Imagine doing a postgraduate degree just to become an office assistant?

It's a cruel joke that our education system is playing on the students. It is acknowledged and accepted by parents of poor economic and social means that education is the ticket to upward mobility. So they toil and sweat to send the child to an English-medium school where with each passing year in addition to regular fees they have to cough up for some fund or another. Then to be able to get a seat, despite our quota system, many will go for tutions and yet, ultimately may only end up doing a BA or BCom or BSc. Of this, having completed a BSc, I can confidently say that in the BSc I got a rubbish education. We memorised heavily for an annual exam and there was no thinking or logic needed for any of the subjects. The course material was archaic and the exam was a test of your ability to reproduce from memory. The only thing I did enjoy was poking around in the laboratory and thinking of the cool experiments we could do with the resources we had. And also Sanskrit - but that's another story.

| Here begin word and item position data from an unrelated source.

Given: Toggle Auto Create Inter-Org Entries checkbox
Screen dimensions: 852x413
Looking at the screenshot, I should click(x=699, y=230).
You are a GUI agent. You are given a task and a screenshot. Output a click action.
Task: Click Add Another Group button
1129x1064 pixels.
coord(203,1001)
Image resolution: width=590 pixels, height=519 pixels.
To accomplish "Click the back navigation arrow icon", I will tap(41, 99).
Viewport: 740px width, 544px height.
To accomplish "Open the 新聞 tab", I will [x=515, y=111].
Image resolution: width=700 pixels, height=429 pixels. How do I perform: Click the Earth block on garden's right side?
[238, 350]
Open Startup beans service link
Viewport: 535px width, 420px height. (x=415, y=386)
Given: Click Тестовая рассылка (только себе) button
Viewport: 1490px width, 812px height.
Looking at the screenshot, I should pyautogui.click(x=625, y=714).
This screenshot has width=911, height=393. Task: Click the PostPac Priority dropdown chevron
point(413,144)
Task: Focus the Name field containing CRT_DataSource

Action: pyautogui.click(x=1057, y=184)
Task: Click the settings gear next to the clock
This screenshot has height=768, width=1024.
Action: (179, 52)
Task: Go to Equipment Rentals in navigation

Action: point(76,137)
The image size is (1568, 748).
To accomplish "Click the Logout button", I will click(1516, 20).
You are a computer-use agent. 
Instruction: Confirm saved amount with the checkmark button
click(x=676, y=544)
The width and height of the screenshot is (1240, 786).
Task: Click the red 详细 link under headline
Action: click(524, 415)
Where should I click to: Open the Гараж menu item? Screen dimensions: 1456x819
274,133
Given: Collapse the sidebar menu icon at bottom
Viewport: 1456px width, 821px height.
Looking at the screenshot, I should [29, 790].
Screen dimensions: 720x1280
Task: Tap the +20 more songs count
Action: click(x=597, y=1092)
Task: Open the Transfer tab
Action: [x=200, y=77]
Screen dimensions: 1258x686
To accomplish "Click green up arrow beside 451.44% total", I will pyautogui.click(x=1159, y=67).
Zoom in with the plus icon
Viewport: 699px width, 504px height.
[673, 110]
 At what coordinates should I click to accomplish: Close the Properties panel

My point is, we don't have a system where acquisition of a degree ensures employment unless you are at a top school. Even an engineering degree from a B grade place appears to be insufficient (at the last bank adventure N and I undertook, our FD processing agent was a BE in computer science!). This is just wrong. Heck, I am sure that many of the ATM watchmen I worry about are lettered folk who just were not able to find jobs. I have even chatted up autodrivers with postgraduate degrees! And then you see a headline on what the topper in IIM is going to get as her starting salary.

I am all for free market but about about a free and fair market? How can our education delivery spectrum be this wide and importantly, be so redundant?

All countries struggle to determine the best approach to education and we too are learning. But I worry the pace is not good enough, so this demographic dividend which we are all supposed to be thrilled about is going to turn out to be a demographic division; unless, manual labour becomes a major economic force or may be, just may be, we are able to scale up quality of education in this country.